Given records Block Start
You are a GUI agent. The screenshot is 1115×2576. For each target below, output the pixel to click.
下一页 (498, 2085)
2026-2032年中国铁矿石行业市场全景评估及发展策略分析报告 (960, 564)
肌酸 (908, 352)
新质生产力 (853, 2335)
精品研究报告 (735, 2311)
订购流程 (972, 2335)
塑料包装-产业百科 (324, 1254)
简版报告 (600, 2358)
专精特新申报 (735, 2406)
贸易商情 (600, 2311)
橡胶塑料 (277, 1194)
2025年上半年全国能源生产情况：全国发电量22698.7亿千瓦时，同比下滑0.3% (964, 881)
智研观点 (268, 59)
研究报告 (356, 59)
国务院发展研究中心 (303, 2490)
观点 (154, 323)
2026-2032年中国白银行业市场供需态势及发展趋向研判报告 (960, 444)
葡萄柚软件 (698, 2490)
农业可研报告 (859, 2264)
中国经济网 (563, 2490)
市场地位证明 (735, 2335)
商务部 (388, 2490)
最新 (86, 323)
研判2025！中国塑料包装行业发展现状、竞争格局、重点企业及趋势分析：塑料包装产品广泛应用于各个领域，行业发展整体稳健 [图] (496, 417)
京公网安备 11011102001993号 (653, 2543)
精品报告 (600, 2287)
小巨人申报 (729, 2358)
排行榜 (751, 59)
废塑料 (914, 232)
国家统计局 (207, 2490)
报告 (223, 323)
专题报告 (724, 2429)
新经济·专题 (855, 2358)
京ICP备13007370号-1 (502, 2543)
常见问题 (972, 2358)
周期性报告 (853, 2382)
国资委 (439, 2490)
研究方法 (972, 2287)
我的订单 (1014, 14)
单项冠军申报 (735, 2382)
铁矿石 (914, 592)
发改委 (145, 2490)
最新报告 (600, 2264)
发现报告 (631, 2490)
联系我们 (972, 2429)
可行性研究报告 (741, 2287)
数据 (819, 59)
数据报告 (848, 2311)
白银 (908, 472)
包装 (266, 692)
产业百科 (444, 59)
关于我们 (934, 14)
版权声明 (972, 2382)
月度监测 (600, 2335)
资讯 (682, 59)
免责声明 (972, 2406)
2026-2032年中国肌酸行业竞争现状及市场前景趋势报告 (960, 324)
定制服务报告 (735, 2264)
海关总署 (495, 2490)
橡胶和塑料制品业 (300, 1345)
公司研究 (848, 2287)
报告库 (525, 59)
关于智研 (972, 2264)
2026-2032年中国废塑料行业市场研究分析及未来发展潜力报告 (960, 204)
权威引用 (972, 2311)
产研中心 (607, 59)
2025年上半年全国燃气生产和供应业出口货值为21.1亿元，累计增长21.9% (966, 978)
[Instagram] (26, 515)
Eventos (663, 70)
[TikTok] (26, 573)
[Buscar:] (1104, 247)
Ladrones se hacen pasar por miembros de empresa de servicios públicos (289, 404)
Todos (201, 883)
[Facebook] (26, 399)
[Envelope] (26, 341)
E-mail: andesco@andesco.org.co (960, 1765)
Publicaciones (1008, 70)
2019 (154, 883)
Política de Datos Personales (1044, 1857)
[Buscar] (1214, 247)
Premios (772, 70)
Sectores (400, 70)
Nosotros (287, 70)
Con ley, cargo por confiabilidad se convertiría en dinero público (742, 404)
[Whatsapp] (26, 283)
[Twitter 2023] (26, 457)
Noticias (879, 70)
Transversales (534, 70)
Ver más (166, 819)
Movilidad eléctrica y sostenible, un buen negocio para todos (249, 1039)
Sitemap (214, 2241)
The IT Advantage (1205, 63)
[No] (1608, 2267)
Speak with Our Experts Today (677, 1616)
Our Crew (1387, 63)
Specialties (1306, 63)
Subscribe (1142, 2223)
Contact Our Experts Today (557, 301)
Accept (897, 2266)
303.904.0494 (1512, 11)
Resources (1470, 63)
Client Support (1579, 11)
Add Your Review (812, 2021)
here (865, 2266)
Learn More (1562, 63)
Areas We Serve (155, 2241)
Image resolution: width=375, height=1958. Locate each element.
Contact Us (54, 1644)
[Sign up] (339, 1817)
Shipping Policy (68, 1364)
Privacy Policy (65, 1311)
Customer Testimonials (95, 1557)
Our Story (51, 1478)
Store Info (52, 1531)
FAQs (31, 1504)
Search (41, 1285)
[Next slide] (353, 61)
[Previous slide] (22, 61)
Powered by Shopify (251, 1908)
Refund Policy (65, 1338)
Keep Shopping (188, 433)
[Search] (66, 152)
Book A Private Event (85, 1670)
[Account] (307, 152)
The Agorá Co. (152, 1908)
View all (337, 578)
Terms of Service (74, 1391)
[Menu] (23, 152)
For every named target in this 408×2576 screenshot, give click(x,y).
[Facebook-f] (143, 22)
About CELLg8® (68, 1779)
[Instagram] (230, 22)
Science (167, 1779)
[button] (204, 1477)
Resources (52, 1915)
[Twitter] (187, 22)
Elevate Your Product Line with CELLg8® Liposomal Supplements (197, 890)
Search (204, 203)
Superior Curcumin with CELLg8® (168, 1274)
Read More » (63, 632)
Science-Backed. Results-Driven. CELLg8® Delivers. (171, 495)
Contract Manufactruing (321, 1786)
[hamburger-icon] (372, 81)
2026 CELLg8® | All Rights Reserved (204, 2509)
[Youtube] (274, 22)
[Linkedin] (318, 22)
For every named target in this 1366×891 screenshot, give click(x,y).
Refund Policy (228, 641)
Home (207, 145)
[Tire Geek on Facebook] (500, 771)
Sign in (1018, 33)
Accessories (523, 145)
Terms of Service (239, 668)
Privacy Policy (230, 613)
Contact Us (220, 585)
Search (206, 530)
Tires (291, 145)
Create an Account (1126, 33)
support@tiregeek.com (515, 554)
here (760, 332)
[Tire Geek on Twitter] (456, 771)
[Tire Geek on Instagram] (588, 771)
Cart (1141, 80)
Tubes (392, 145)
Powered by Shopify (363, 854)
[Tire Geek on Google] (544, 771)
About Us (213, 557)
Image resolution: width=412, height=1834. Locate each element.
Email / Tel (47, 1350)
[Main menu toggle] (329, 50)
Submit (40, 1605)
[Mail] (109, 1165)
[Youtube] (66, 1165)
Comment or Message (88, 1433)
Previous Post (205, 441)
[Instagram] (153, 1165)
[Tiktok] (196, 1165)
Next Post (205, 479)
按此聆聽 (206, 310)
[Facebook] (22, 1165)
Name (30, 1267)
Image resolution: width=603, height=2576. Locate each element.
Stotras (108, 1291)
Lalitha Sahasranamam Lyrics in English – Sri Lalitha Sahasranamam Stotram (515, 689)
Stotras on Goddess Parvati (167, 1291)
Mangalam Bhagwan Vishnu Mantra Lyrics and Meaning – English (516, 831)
Given records Block End
◆ What to produce
Repeat the records above with every character intact.

◆ Output of the exercise
You are a GUI agent. The screenshot is 1115×2576. For each target below, output the pixel to click.
下一页 (498, 2085)
2026-2032年中国铁矿石行业市场全景评估及发展策略分析报告 (960, 564)
肌酸 (908, 352)
新质生产力 (853, 2335)
精品研究报告 (735, 2311)
订购流程 (972, 2335)
塑料包装-产业百科 (324, 1254)
简版报告 (600, 2358)
专精特新申报 (735, 2406)
贸易商情 (600, 2311)
橡胶塑料 (277, 1194)
2025年上半年全国能源生产情况：全国发电量22698.7亿千瓦时，同比下滑0.3% (964, 881)
智研观点 (268, 59)
研究报告 (356, 59)
国务院发展研究中心 (303, 2490)
观点 (154, 323)
2026-2032年中国白银行业市场供需态势及发展趋向研判报告 (960, 444)
葡萄柚软件 (698, 2490)
农业可研报告 (859, 2264)
中国经济网 (563, 2490)
市场地位证明 (735, 2335)
商务部 (388, 2490)
最新 (86, 323)
研判2025！中国塑料包装行业发展现状、竞争格局、重点企业及趋势分析：塑料包装产品广泛应用于各个领域，行业发展整体稳健 [图] (496, 417)
京公网安备 11011102001993号 (653, 2543)
精品报告 (600, 2287)
小巨人申报 (729, 2358)
排行榜 (751, 59)
废塑料 (914, 232)
国家统计局 (207, 2490)
报告 (223, 323)
专题报告 (724, 2429)
新经济·专题 (855, 2358)
京ICP备13007370号-1 (502, 2543)
常见问题 (972, 2358)
周期性报告 (853, 2382)
国资委 (439, 2490)
研究方法 (972, 2287)
我的订单 (1014, 14)
单项冠军申报 (735, 2382)
铁矿石 (914, 592)
发改委 (145, 2490)
最新报告 (600, 2264)
发现报告 (631, 2490)
联系我们 (972, 2429)
可行性研究报告 (741, 2287)
数据 (819, 59)
数据报告 (848, 2311)
白银 (908, 472)
包装 (266, 692)
产业百科 (444, 59)
关于我们 (934, 14)
版权声明 (972, 2382)
月度监测 (600, 2335)
资讯 (682, 59)
免责声明 (972, 2406)
2026-2032年中国肌酸行业竞争现状及市场前景趋势报告 (960, 324)
定制服务报告 (735, 2264)
海关总署 (495, 2490)
橡胶和塑料制品业 (300, 1345)
公司研究 (848, 2287)
报告库 (525, 59)
关于智研 (972, 2264)
2026-2032年中国废塑料行业市场研究分析及未来发展潜力报告 (960, 204)
权威引用 (972, 2311)
产研中心 (607, 59)
2025年上半年全国燃气生产和供应业出口货值为21.1亿元，累计增长21.9% (966, 978)
[Instagram] (26, 515)
Eventos (663, 70)
[TikTok] (26, 573)
[Buscar:] (1104, 247)
Ladrones se hacen pasar por miembros de empresa de servicios públicos (289, 404)
Todos (201, 883)
[Facebook] (26, 399)
[Envelope] (26, 341)
E-mail: andesco@andesco.org.co (960, 1765)
Publicaciones (1008, 70)
2019 (154, 883)
Política de Datos Personales (1044, 1857)
[Buscar] (1214, 247)
Premios (772, 70)
Sectores (400, 70)
Nosotros (287, 70)
Con ley, cargo por confiabilidad se convertiría en dinero público (742, 404)
[Whatsapp] (26, 283)
[Twitter 2023] (26, 457)
Noticias (879, 70)
Transversales (534, 70)
Ver más (166, 819)
Movilidad eléctrica y sostenible, un buen negocio para todos (249, 1039)
Sitemap (214, 2241)
The IT Advantage (1205, 63)
[No] (1608, 2267)
Speak with Our Experts Today (677, 1616)
Our Crew (1387, 63)
Specialties (1306, 63)
Subscribe (1142, 2223)
Contact Our Experts Today (557, 301)
Accept (897, 2266)
303.904.0494 (1512, 11)
Resources (1470, 63)
Client Support (1579, 11)
Add Your Review (812, 2021)
here (865, 2266)
Learn More (1562, 63)
Areas We Serve (155, 2241)
Image resolution: width=375, height=1958. Locate each element.
Contact Us (54, 1644)
[Sign up] (339, 1817)
Shipping Policy (68, 1364)
Privacy Policy (65, 1311)
Customer Testimonials (95, 1557)
Our Story (51, 1478)
Store Info (52, 1531)
FAQs (31, 1504)
Search (41, 1285)
[Next slide] (353, 61)
[Previous slide] (22, 61)
Powered by Shopify (251, 1908)
Refund Policy (65, 1338)
Keep Shopping (188, 433)
[Search] (66, 152)
Book A Private Event (85, 1670)
[Account] (307, 152)
The Agorá Co. (152, 1908)
View all (337, 578)
Terms of Service (74, 1391)
[Menu] (23, 152)
For every named target in this 408×2576 screenshot, give click(x,y).
[Facebook-f] (143, 22)
About CELLg8® (68, 1779)
[Instagram] (230, 22)
Science (167, 1779)
[button] (204, 1477)
Resources (52, 1915)
[Twitter] (187, 22)
Elevate Your Product Line with CELLg8® Liposomal Supplements (197, 890)
Search (204, 203)
Superior Curcumin with CELLg8® (168, 1274)
Read More » (63, 632)
Science-Backed. Results-Driven. CELLg8® Delivers. (171, 495)
Contract Manufactruing (321, 1786)
[hamburger-icon] (372, 81)
2026 CELLg8® | All Rights Reserved (204, 2509)
[Youtube] (274, 22)
[Linkedin] (318, 22)
For every named target in this 1366×891 screenshot, give click(x,y).
Refund Policy (228, 641)
Home (207, 145)
[Tire Geek on Facebook] (500, 771)
Sign in (1018, 33)
Accessories (523, 145)
Terms of Service (239, 668)
Privacy Policy (230, 613)
Contact Us (220, 585)
Search (206, 530)
Tires (291, 145)
Create an Account (1126, 33)
support@tiregeek.com (515, 554)
here (760, 332)
[Tire Geek on Twitter] (456, 771)
[Tire Geek on Instagram] (588, 771)
Cart (1141, 80)
Tubes (392, 145)
Powered by Shopify (363, 854)
[Tire Geek on Google] (544, 771)
About Us (213, 557)
Image resolution: width=412, height=1834. Locate each element.
Email / Tel (47, 1350)
[Main menu toggle] (329, 50)
Submit (40, 1605)
[Mail] (109, 1165)
[Youtube] (66, 1165)
Comment or Message (88, 1433)
Previous Post (205, 441)
[Instagram] (153, 1165)
[Tiktok] (196, 1165)
Next Post (205, 479)
按此聆聽 (206, 310)
[Facebook] (22, 1165)
Name (30, 1267)
Image resolution: width=603, height=2576. Locate each element.
Stotras (108, 1291)
Lalitha Sahasranamam Lyrics in English – Sri Lalitha Sahasranamam Stotram (515, 689)
Stotras on Goddess Parvati (167, 1291)
Mangalam Bhagwan Vishnu Mantra Lyrics and Meaning – English (516, 831)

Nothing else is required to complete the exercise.